System

There is a joke that there are two kinds of people: those who divide people into two kinds, and those that don’t. I submit that there are two ways of looking at a system: as a sustainable one, or as one to be exploited.

Physical laws forbid energy or mass from being created from nothing, and ensure that the overall disorder of everything must increase. What this omits is the situation where there is something to be exploited. A system that is far from equilibrium can create order, can create energy, by exploiting that disequilibrium and in effect using some of its energy to do so.

A green plant sitting in sunlight can create sugar and oxygen, a definite source of energy. The disequilibrium comes from having a large nuclear reactor, the sun, pouring photons into chlorophyll molecules. The green plant exploits the sunlight with no thought for renew-ability. The herbivore eats the plant with similar aplomb, and may be eaten in turn by carnivores, scavengers, or bacteria. Nobody worries about where the energy comes from.

It is possible to put a snail and some algae inside a sealed test tube containing some water and air. It is possible for this micro-ecosystem to become stable: sunlight turned to plant turned to snail excrement turned to fertilizer; carbon dioxide returned to oxygen burned back to carbon dioxide. In this ultra-simplistic system, nothing gets lost: not a single atom of phosphorous, for example, can escape. The system does still need the sunlight to make up for losses and to power it overall.

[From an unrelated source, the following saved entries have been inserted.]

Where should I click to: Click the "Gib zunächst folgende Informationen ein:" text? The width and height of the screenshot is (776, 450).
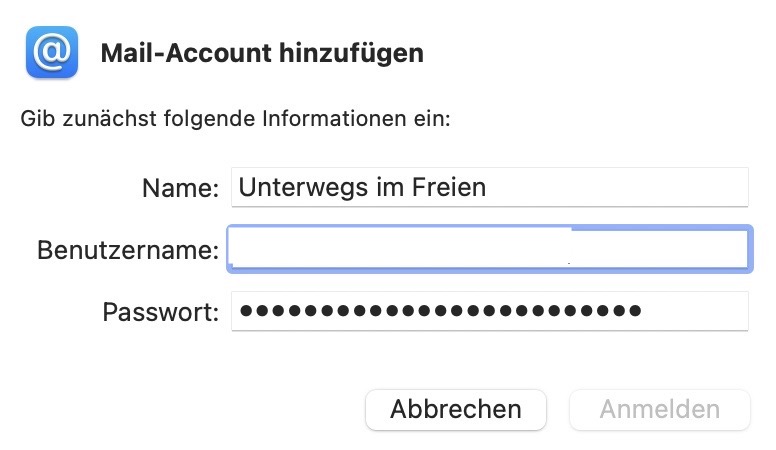tap(236, 120)
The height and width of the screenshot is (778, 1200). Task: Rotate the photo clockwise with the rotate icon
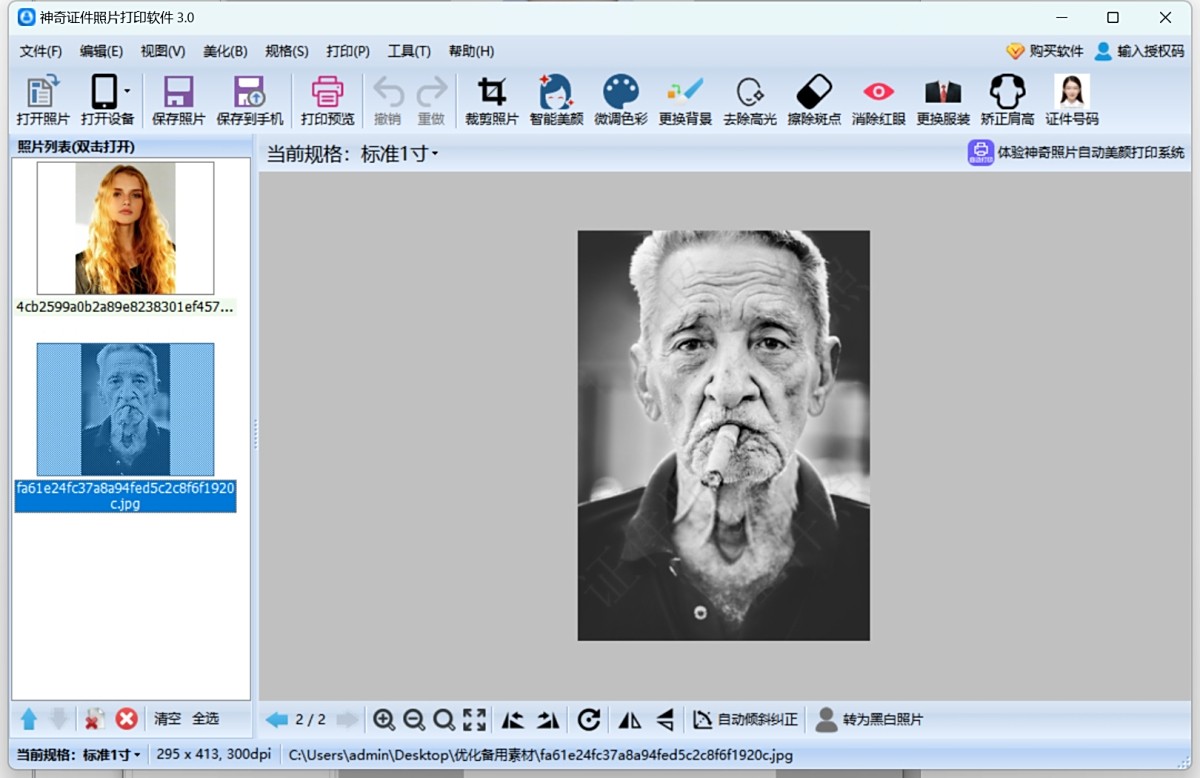[589, 719]
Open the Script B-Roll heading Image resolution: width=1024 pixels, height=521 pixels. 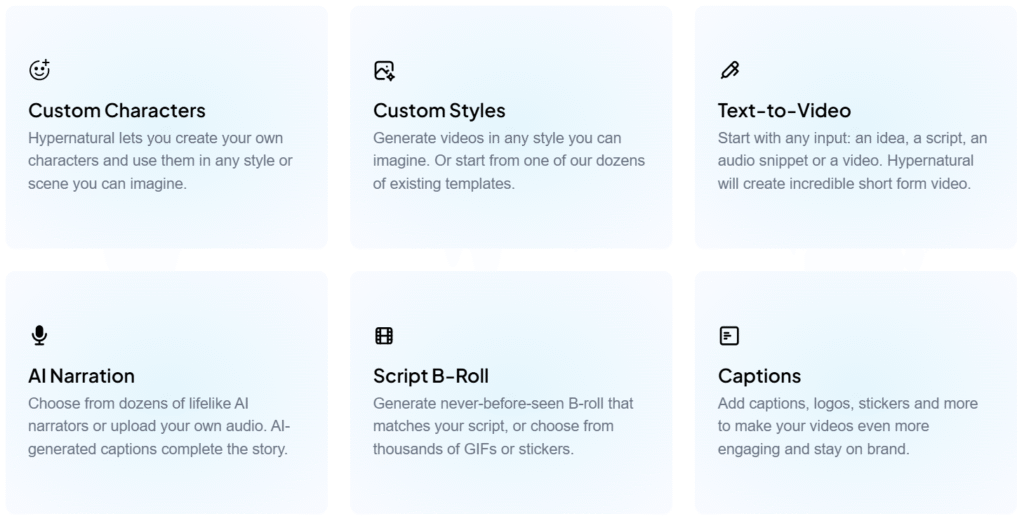[x=431, y=376]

I submit that a society should be run more like the sealed-in snail. The sunlight of civilization appears to be funding, so the society should know where it comes from and use it accordingly. It should not encourage snails to grow faster than the algae can keep up. It should not expect the algae to recover the phosphorous faster than the snails can process it and give it back.

Put it in real terms: the fees a society collects should reflect the lifetime costs of the reason for charging the fees. If development fees are not going to continue forever, they should not be used to support infrastructure – property taxes would make more sense. If tobacco taxes are not spent on health and related costs, the government risks being dependent on tobacco taxes to pay other bills. In this case the society can not afford to have people quit smoking – a ridiculous outcome.

The system of taxation we now have appears to be one of, tax whatever you can, as limited by lobbying, then, put all the money into a bucket and spend whatever your special interest groups are lobbying for. The potential for imbalance is obvious. What is less obvious is the potential to greatly benefit the few at the expense of the many: all that money collected without tying it directly to what it is going to pay for. All that money available to be spent on whatever those of influence think would be pleasant for them.

I submit that an economy is a system that can either be run as sustainable or not. If you have oil underground, you can treat that like sunlight – a free input that can be used to create wealth or energy or status. This works until the oil runs out or becomes unpopular due to arcane hazards such as climate change. (The continuing denial of climate change is a topic for another blog entry, eh?)

Another way to run an economy is to be blessed with the ability to levy the equivalent of a handling charge. Switzerland with its banks, Panama with its canal, Caribbean vacation destinations, are all examples of this. Money will come so long as the outside economy still is willing to pay the handling charge. These are all in some degree of doubt today: some of the lure of foreign bank accounts is diluting due to more (tax) disclosure; alternate shipping routes (northwest passage will be open during our lifetimes) and alternate products (more electronic, less physical) can lower the value of a canal between two oceans; a recession can cut down on the volume of tourists lining up to sprawl on a beach.

A very clever way to run an economy is to get all nations to agree to enforce your patents and copyrights. Then you can make your electronic device anywhere, under license, doing virtually none of the work except design and patenting. I put a pointer to a Noam Chomsky article in an earlier blog, see “A Planned Failure”. What Chomsky points out is that the off-shoring of jobs was always part of the plan, and the rich are still getting richer while the rest of North America is getting poorer.

The beauty of this system is that it can pump so much money out of the general population, until they are essentially all unemployed. If my tablet or phone or PC is made offshore, where does my purchase price go? A small part to the actual manufacturers, and a larger part to the patent holding company that contracted the tablet or phone or PC to be constructed. In short, a third goes offshore and two-thirds goes to the rich. Nothing goes to my neighbour, who may now be laid off.

The mistake in this selfish grab for the last of the wealth of the continent is in the perpetrators’ failure to do a complete, systems, analysis of their own lives. It will soon be necessary to live in a gated community (of your rich peers). It will soon be necessary to have your own militia. You may need your own generator to keep your building cool against global warming. If you need a good haircut, you may have to have your own barber on staff.

The rich still do live on the same planet as the rest of us. How will that work out when the majority have no funds, no homes, no futures, and nothing to lose?

The current system depends on the rich forever taking more from the poor. It depends on higher taxes for everyone but corporations and the rich. The latest push for austerity will be borne almost exclusively by the lower classes. None of this is sustainable.